Vos bénéficiaires apparaissent-ils quelque peu nerveux, voire tendus ?

Non, pas plus que d’habitude. Avec la population que nous accueillons, il suffit que l’un d’entre eux soit nerveux un jour pour « contaminer » tous les autres. Mais notre mission est aussi de les rassurer et de les écouter. Il y aura certainement des questions qui vont être posées, par exemple si le foyer de nuit du Findel (de la Wanteraktioun) est ouvert… En tout cas, si l’on voit qu’une personne est très malade, nous sommes en capacité de prendre sa température et d’appeler l’ambulance s’il le faut.

Et votre personnel… Avez-vous pris certaines précautions ?

Chez nous, personne n’est en quarantaine. Jusqu’à présent, on est presque tous sur le pont et personne n’est malade. De plus, aucun de nos employés n’a été testé positif. Nous avons 51 salariés pour gérer cinq maisons. Onze de nos salariés ne sont actuellement pas en service mais pour d’autres raisons diverses et légales.

Et qu’en est-il de vos bénévoles ?

Ils ne viennent plus. Ce sont surtout des personnes âgées qui nous ont demandé si elles devaient absolument venir et nous les avons cordialement invitées se préserver.

Avez-vous eu écho d’une situation critique ? Êtes-vous prêts à gérer une voire plusieurs infections ?

J’ai justement parlé, lundi, avec l’Inspection sanitaire, le Dr Pierre Weicherding m’a dit qu’en cas d’urgence il fallait appeler l’ambulance.
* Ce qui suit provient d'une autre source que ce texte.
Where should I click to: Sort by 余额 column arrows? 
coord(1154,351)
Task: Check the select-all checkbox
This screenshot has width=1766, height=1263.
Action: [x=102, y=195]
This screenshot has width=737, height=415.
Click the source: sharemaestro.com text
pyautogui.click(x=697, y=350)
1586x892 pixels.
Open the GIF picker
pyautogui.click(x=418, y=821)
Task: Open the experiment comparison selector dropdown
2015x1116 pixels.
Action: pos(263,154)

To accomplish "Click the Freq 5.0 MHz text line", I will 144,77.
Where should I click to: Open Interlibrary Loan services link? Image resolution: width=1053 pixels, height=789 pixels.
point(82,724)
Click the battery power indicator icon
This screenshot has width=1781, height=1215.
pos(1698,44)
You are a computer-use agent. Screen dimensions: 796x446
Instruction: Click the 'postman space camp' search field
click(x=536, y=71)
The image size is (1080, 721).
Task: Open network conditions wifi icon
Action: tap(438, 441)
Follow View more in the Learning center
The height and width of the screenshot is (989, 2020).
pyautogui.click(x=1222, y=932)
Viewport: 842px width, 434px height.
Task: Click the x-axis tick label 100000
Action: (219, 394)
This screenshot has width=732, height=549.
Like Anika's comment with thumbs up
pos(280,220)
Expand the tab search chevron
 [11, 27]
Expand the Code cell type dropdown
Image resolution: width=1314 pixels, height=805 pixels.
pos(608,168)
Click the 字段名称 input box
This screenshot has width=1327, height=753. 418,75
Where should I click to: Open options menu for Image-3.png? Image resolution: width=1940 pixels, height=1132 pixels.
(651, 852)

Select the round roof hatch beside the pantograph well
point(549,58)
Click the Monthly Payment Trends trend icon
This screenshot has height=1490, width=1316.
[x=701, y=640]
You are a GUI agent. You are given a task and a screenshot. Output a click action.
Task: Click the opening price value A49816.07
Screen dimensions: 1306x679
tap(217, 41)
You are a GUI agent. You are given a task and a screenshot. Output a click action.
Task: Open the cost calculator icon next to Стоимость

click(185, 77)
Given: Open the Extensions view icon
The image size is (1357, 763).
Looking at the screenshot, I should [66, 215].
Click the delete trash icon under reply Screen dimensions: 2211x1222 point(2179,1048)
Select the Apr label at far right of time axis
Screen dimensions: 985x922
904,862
Sinon, on est en train de chercher un endroit pour confiner d’éventuels cas positifs. De manière générale, nous nous dirigeons vers l’association Médecins du monde Luxembourg, car nos bénéficiaires n’ont souvent pas de caisse de maladie.

Avez-vous un appel quelconque à lancer ?

Oui ! Si des restaurants ont des denrées alimentaires non périmées, étiquetées, qui respectent les normes en vigueur et qu’ils ont la possibilité de nous livrer – nous pouvons aussi aller les chercher par nos propres moyens –, nous sommes preneurs ! Nous avons gracieusement reçu mardi, par exemple, 3 000 sandwiches d’une société d’aviation. Un grand merci à elle! Si nous pouvions avoir ce genre de gestes, à intervalles réguliers et en quantités raisonnables, nous sommes preneurs. Car nous n’avons pas de grands stocks non plus.

Et en ce qui concerne les vêtements ?

Pour les vêtements, de la même façon, nous sommes preneurs.

Pour conclure, quel est votre état d’esprit actuel ?

Personne ne sait ce qu’il adviendra ni combien de temps cela durera, mais je reste optimiste. En général, le message que je souhaiterais faire passer est qu’il faut éviter de paniquer, car ce n’est pas constructif et cela ne fait pas avancer les choses. Il faut réfléchir à des solutions adéquates, concrètes, et venir en aide aux personnes qui en ont le plus besoin. On se sent soutenus par les autorités, notamment par la personne de contact que nous avons au ministère de la Santé, le Dr Arno Bache, qui travaille avec nous depuis plus de 20 ans.

Entretien avec Claude Damiani

Les chiffres au début de la semaine

Après avoir servi 270 repas lundi dans son restaurant à Hollerich et 73 barquettes dans celui d’Esch-sur-Alzette, la Stëmm vun der Strooss a distribué, mardi à Hollerich, 150 barquettes devant la porte et des boissons à emporter et 67 barquettes devant le restaurant d’Esch-sur-Alzette.